Before the bombings started, Aalem ran a successful Internet business in Saida,
Lebanon. He had $10,000 to $15,000 worth of computer equipment in his
business.
"His business is gone, and we lost everything," Kratz-Aalem said.
She hopes to find a lawyer who works pro bono who could speed up her
husband's immigration.
She now spends her time working on a new NGO that will help displaced people
in Lebanon. UNICEF statistics indicated about 700,000 Lebanese are now
refugees. Three hundred people have been killed, one-third of whom are
children.
Although Kratz-Aalem said she believes Israel's response was disproportionate
to the incident two weeks ago, she harbors no hate in her heart.
"My husband and I agree openly that Hezbollah needs to be disarmed because
they didn't act on the benefit of Lebanon. They acted on the benefit of their own."
Acknowledging the 'Holy Land'
Hector Avalos, associate professor of religious studies at Iowa State
University, sees no short-term solution to the violence in the Middle East.
"My fear is we're really at the start of the first global religious war in history," said
Avalos, who in 2005 published a book called "Fighting Words: The Origins of
Religious Violence."
"If you look at where Al-Qaeda is attacking and where Muslim insurgents are
active, there has been trouble in the Philippines, Canada, Indonesia, London,
Spain, the whole Middle East. It spans the globe. It's not confined to the Middle
East," Avalos said.
Avalos said he believes the world's leaders need to acknowledge the concept of
"sacred space" before there will ever be peace in the region and world.
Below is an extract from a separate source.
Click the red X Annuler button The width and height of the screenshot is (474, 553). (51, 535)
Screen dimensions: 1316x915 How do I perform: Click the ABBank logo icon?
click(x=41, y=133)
"I think that most violence is due to scare resources. Religion can create scarcity
itself. In the case of Palestine, it is holy space. The space is limited and cannot
be shared by everyone," Avalos said.
On Monday, a Hezbollah negotiator rejected a peace proposal trumpeted by U.S.
Secretary of State Condoleezza Rice.
Diplomacy in the region continues to fail because world leaders focus only on
political and religious issues, Avalos said.
So is there a solution in sight?
"It's primarily a religious issue, and they have to address the religious issue, or
it's not going to go away," he said.